The link is demand. And it worked like this:

  • Xi signed off on a stimulus package for China, which, by its own record-breaking standards, is currently an economic laggard.
  • China’s boss hopes the stimulus will, among other things, get Chinese consumers to spend more.
  • Top end Chinese consumers have been especially spooked by serial blowups in the debt-ridden Chinese property sector. Real estate accounts for 70% of household wealth in China.
  • Xi’s periodic targeting of Chinese super-rich hasn’t helped consumer confidence either. If your govt is targeting you for being wealthy, getting the next ‘it’ thing in luxury loses its allure.
  • This was globally consequential because ever since its economic ‘miracle’, China has been a big spender on luxury goods. It accounts for nearly a quarter of global luxury sales.
  • Most top-notch global luxury companies are European. Sluggish China sales had dampened their earnings and, therefore, stock prices.
  • More so because American, European, South Korean and Japanese luxury consumers started reducing their spending from last year.
  • Post-Xi’s stimulus, the hope was that Chinese will, sooner rather than later, spend more, including on luxuries.
  • In anticipation, stock markets pushed up share prices of major European luxury companies.
  • And that’s why the net worth of Bernard Arnault, boss of French luxury company LVMH (he and his family won 48% of the company) jumped. LVMH shares have risen 11% since Sept 24, when China made the stimulus announcement.

LVMH and more

Arnault isn’t the only luxury boss feeling richer. Top European luxury brands (the list includes British brand, Burberry) have all seen their stocks jump.
In descending order of the extent of stock price jump between September 24 and October 1, the list reads:

  • Moncler (Italian. Brands include Moncler, Stone Island) – stock up by 13.8%.
  • Brunello Cucinelli (Italian. Brand Brunello Cucinelli) – stock up by 12.9%.
  • Compagnie Financière Richemont (Swiss. Brands include Cartier, Piaget, Van Cleef) – stock up by 12.7%.
  • Burberry (British. Brand Burberry) – stock up by 12.6%.
  • LVMH (French. Brands include Louis Vuitton, Moet Henessey, Givenchy, Dior, Bulgari, Fendi) – stock up by 11%.
  • Kering (French. Brands include Yves Saint Laurent, Gucci, Balenciaga, Bottega Veneta, Alexander McQueen) – stock up by 10.9%.
  • Hermes International (French. Brands include Hermes Paris, Crystal Saint-Louis, John Lobb) – stock up by 9.1%.
  • EssilorLuxottica (French. Brands include Ray-Ban, Oakley, Dolce & Gabbana) – stock up by 3.6%.

Not just luxury stocks

Stocks of major auto companies, mining companies, and financial firms also jumped after the Chinese stimulus.It’s the same logic. If Chinese consumers start spending more, discretionary high-end products and services – diamonds to sleek cars to high-end investment advice – will see a jump in demand. Benchmark stock indices in the West rose for the same reason.

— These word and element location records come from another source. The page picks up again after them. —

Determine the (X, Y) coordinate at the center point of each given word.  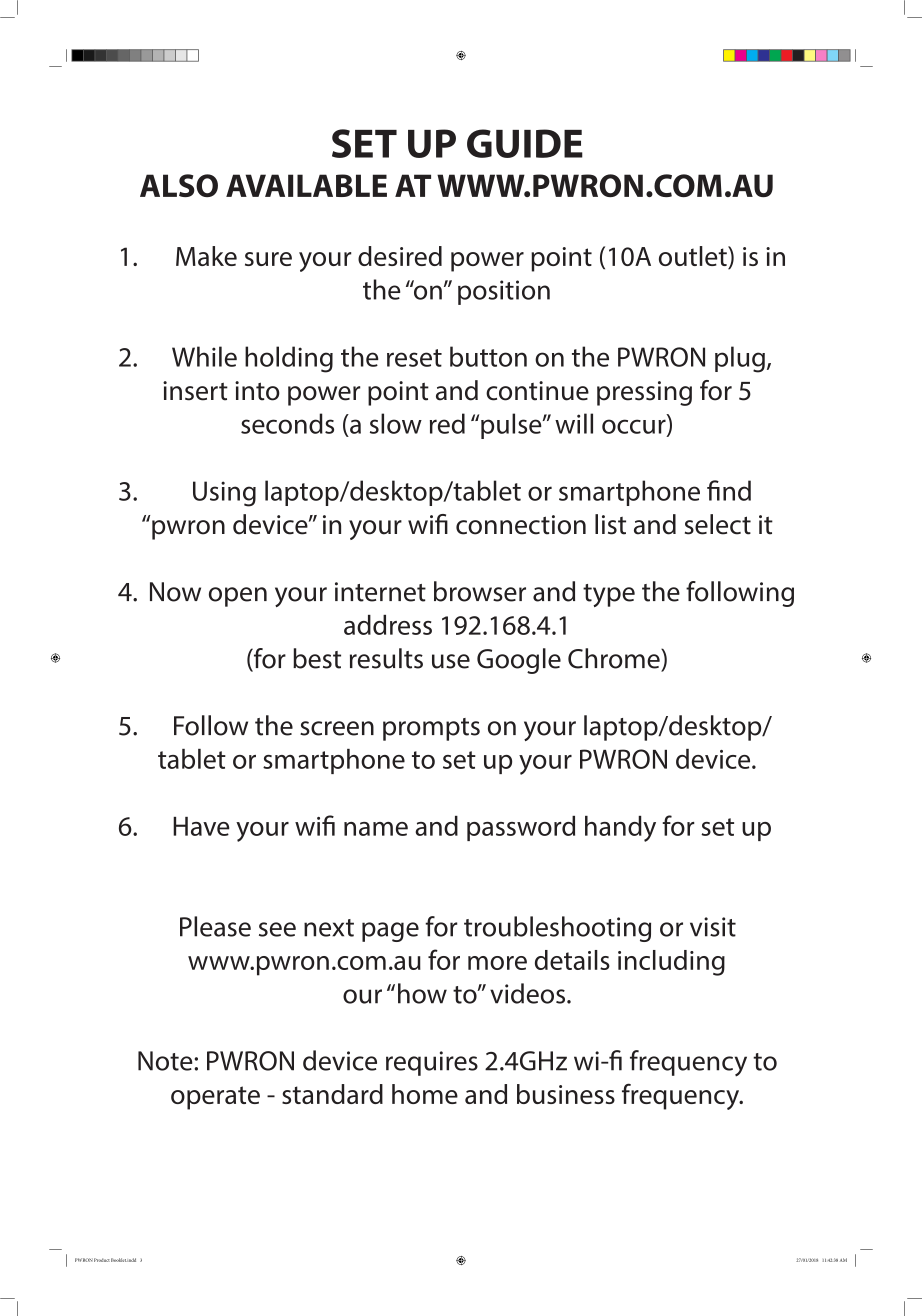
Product (102, 1260)
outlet (694, 257)
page (390, 932)
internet (380, 592)
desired (400, 256)
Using (224, 494)
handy (620, 829)
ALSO (179, 185)
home (425, 1094)
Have (201, 826)
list (610, 524)
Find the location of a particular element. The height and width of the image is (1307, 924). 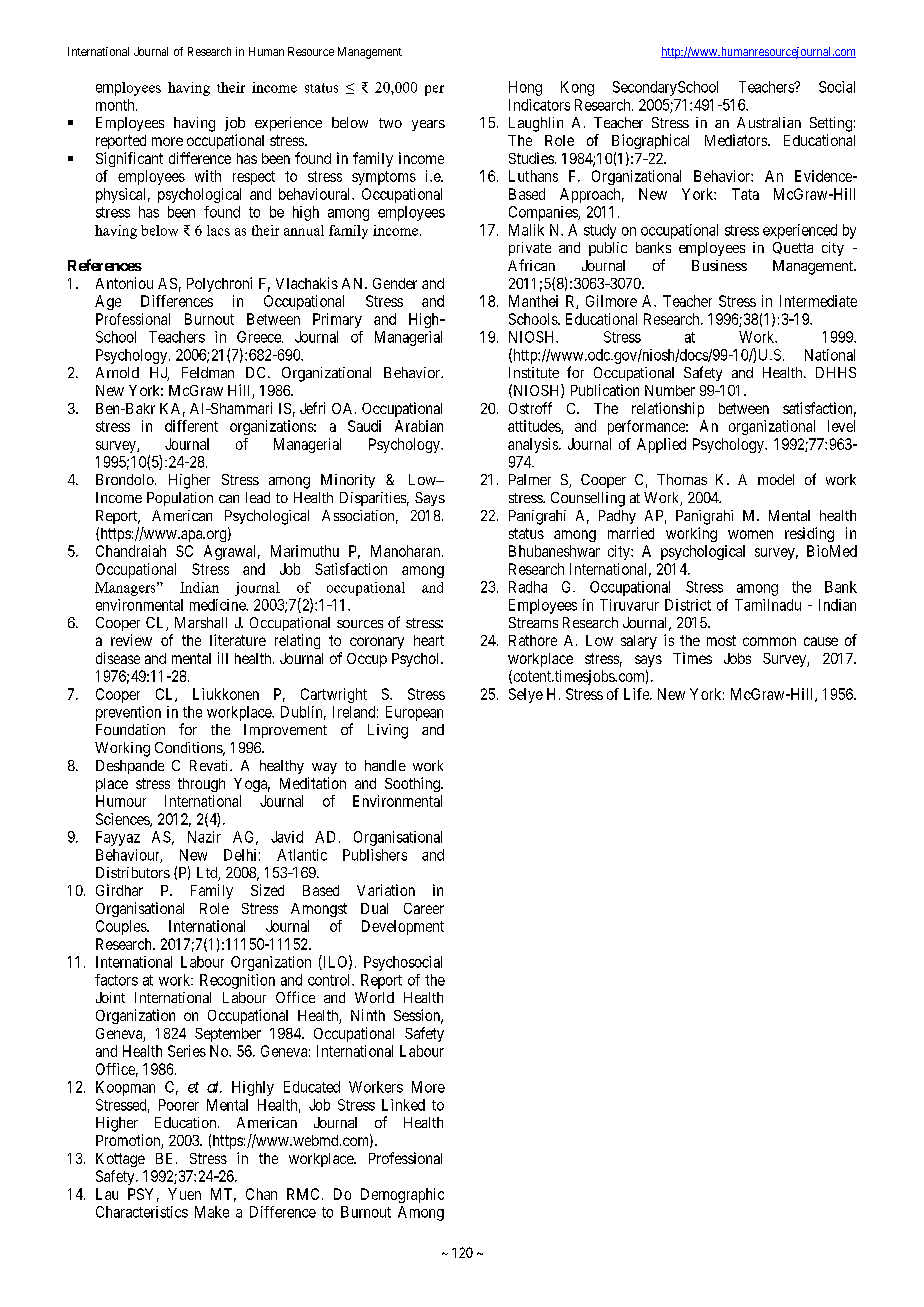

Life is located at coordinates (637, 694).
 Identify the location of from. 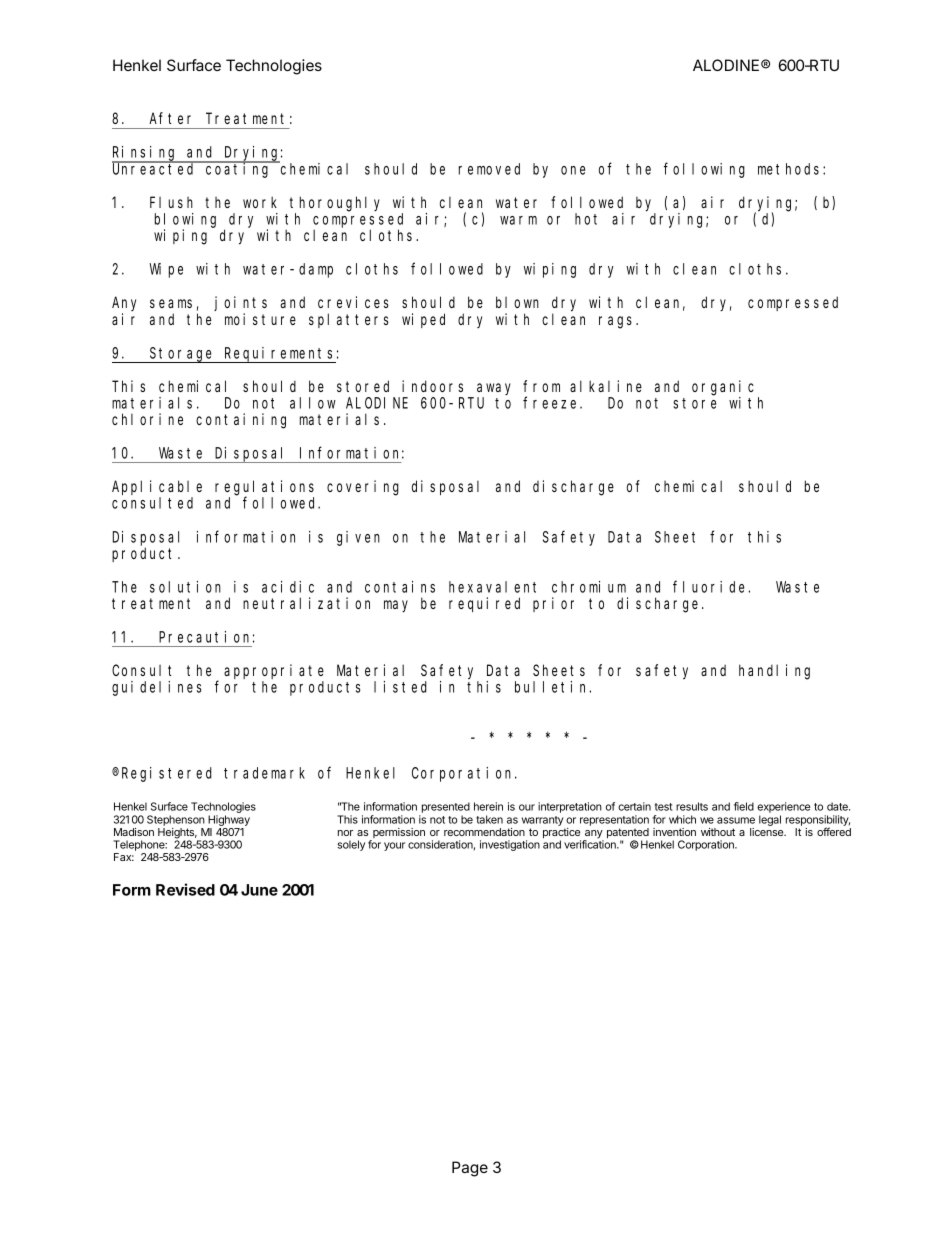
(541, 386).
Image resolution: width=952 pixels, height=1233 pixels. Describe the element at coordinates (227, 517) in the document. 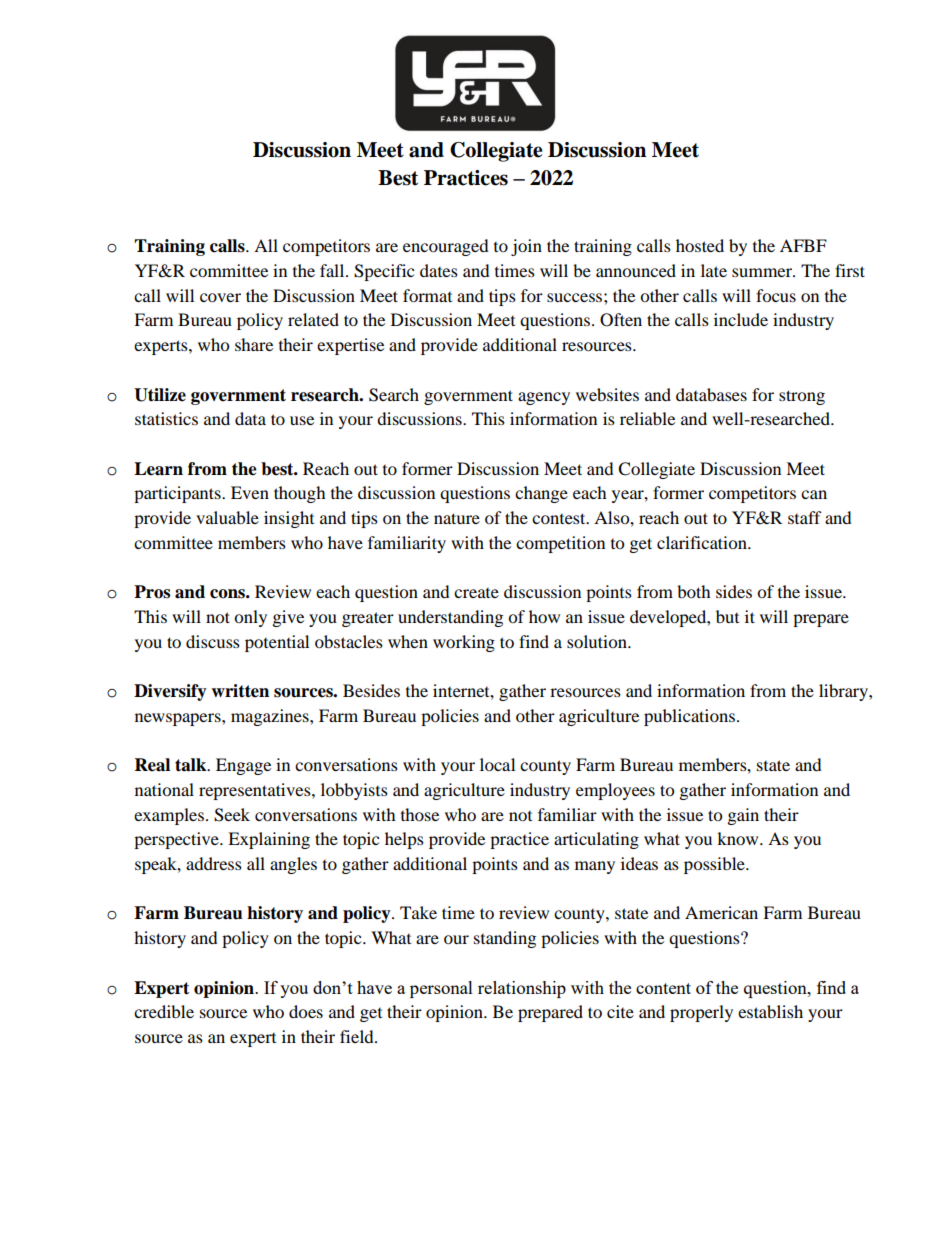

I see `valuable` at that location.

But bit of bad news for India

Sensex and Nifty, despite some dampeners now and then, have been on fire. Thanks to good macro numbers, healthy GDP growth and a growing domestic investor class. But also, thanks to somnolent Chinese stock markets, which led global investors to put more money in Indian stocks. Post-stimulus, Chinese stocks staged a recovery. Result? Indian markets were hit on Monday and were flat on Tuesday.
If Xi’s stimulus works as well as he hopes it would, a bull run in China’s stock markets may well get the Dalal Street bear out of hibernation. How bearish, will depend on how much FPIs switch from India to China and how much domestic investors can pump in.

The $18 trillion question

But will Xi’s stimulus really charge the nearly $18 trillion Chinese economy? As is frequently the case, economists don’t agree. Optimists argue that between making real estate financing easier and lowering mortgage and general lending rates, enough was done. Pessimists say Xi should have increased govt spending and okayed a bigger deficit to boost domestic demand.
We don’t know who’ll turn out to be right. But we do know Europe’s luxury bosses will be obsessing over this question.
The neologism ‘Xionism’ was created by Times of India.